The first incident occurred on Oct 2 night in Ridi village in the province’s Kangding City when “a sudden mountain torrent and landslide” destroyed homes, killing at least two people and leaving 12 missing, state broadcaster CCTV reported, quoting the Ganzi (Tibetan: Kardze) prefecture government. The disaster swept away part of the village.
The second disaster happened nearby at around 3.30am on Aug 3, when a sudden mountain flood and mudslide hit the Kangding-Luding section of the Yakang expressway, leading to the collapse of an expressway bridge between two tunnels.
Kangding (Dartsedo) is Tibet’s historical gateway to China while Luding (Chagzam) is within Tibet in Kardze prefecture.
The bridge disaster sent three vehicles carrying six passengers plunging down the mountainous terrain. One person was rescued while the remaining five were missing as of noon on Aug 3, state news agency Xinhua reported, citing the government publicity department of Sichuan Ganzi Tibetan Autonomous Prefecture.
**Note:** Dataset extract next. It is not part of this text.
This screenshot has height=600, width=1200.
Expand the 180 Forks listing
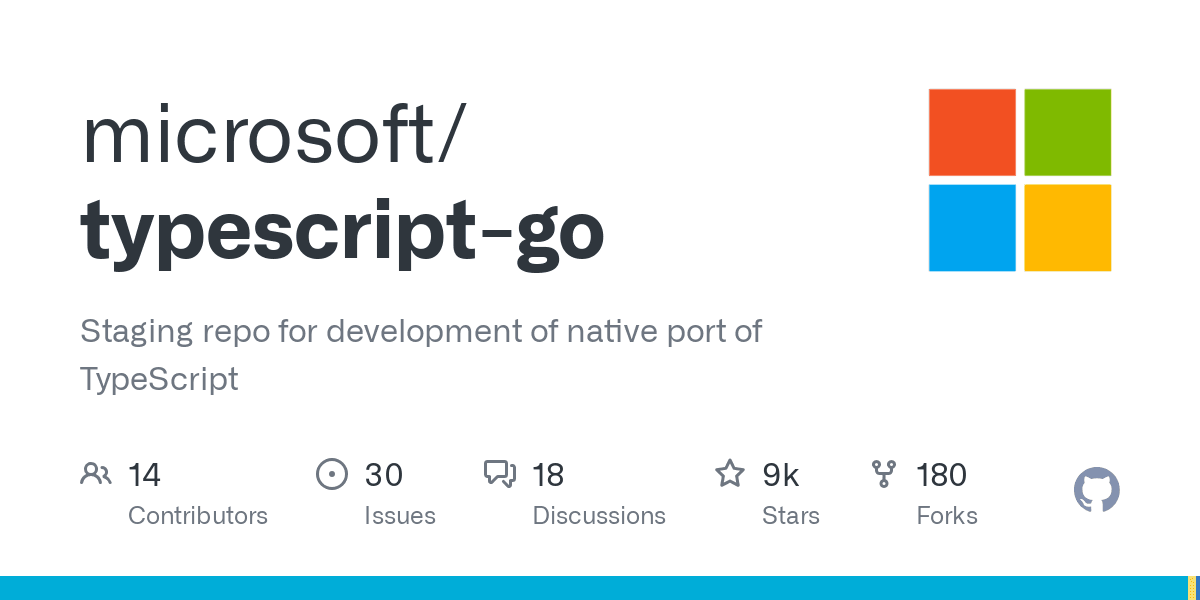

The Yakang expressway, connecting Ya’an in China in the east and Kangding in the west, opened in 2018. It shortens the car trip from provincial capital Chengdu to the resort city of Kangding by two hours, for a total journey of four hours. Bridges and tunnels make up 82% of the expressway.
While it remains to be determined whether poor quality of construction was responsible for the collapse of the Yakang expressway bridge, call for a crackdown on such projects have been growing recently in China.
“Three tragedies in a row! I was so shocked,” scmp.com Aug 3 quoted a user as writing on social media platform Weibo. “China should launch a crackdown on tofu-dreg projects.”
In Chinese, a “tofu-dreg project” is a phrase used to describe poorly constructed infrastructure. Such projects came under the microscope in 2008, when hundreds of students died in shoddily built school buildings during the Wenchuan earthquake in Sichuan.
The third tragedy referred to the death of 38 people from the Jul 19 partial collapse of a highway bridge that plunged 25 cars into a rushing river in Shannxi province.
China is the world’s largest emitter of the greenhouse gases that scientists say drive climate change and make extreme weather more intense, noted the AFP Aug 3.